Die SPD hat sich arrangiert mit der Konstellation, die ihr die Macht eingebracht hat, ohne dass Scholz dafür geliebt würde. Sinnbildlich dafür steht das Unbehagen auch in den eigenen Reihen, dass sich Scholz nicht an seine Gespräche mit dem Chef einer Hamburger Bank erinnern kann oder will, die mit ihren Cum-Ex-Geschäften half, den Staat auszuplündern.

Es ist ja nicht das erste Mal, dass die SPD einen Kanzler stellt, mit dem sich nicht die ganze Partei verbunden fühlt. So war es bei Helmut Schmidt, der sich über die Nachrüstungsfrage mit seinen eigenen Genossinnen und Genossen überwarf und der die aufkommende Umweltbewegung unterschätzte. So war es auch bei Gerhard Schröder, der mit seiner Agenda 2010 die Arbeitslosigkeit bekämpfte, aber zugleich dem Niedriglohnsektor den Weg bahnte. In beiden fällen waren die parteipolitischen Folgen für die SPD fatal. Erst wuchsen die Grünen zur Konkurrenz heran, dann nahm Ex-SPD-Chef Oskar Lafontaine einen Teil seiner Anhängerschaft mit zur neu gegründeten Linkspartei.

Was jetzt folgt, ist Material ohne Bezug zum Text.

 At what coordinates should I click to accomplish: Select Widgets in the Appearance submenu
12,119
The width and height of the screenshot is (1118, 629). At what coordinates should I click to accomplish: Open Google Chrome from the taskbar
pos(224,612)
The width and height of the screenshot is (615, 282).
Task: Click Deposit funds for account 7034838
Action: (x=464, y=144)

Die Frage, wie radikal die Sozialdemokratie für Freiheit, Gleichheit und Gerechtigkeit eintreten soll, trieb ihre Anhängerinnen und Anhänger von Anfang an auseinander. Die Spaltung der Linken ist Teil ihrer Geschichte.

Das größte Versagen muss sich die SPD am Vorabend des Ersten Weltkriegs anlasten lassen, als die SPD im August 1914 den Kriegskrediten zustimmte. Ein historisches Verdienst kam der SPD 1933 zu, als sie sich mit Macht den Nationalsozialisten entgegenstemmte. Trotz Repressionen und Verhaftungen gelangten 94 SPD-Abgeordnete ins Parlament und stimmten gegen Adolf Hitlers Ermächtigungsgesetz, das den Weg in die Diktatur ebnete. Für viele Genossinnen und Genossen endete der Einsatz für die Demokratie und gegen den Krieg tödlich. Die Nazis ermordeten zahlreiche politische Gegnerinnen und Gegner, darunter viele Sozialdemokratinnen und Sozialdemokraten. Nach dem Zweiten Weltkrieg stellte sich die Frage nach der Haltung zum Sozialismus verschärft angesichts der deutschen Teilung. Mit dem Godesberger Programm von 1959 ging die SPD auf Abstand zum Marxismus, bekannte sich zum wirtschaftlichen Wettbewerb und zur Landesverteidigung. Es war eine Richtungsentscheidung., hin zu einer Volkspartei.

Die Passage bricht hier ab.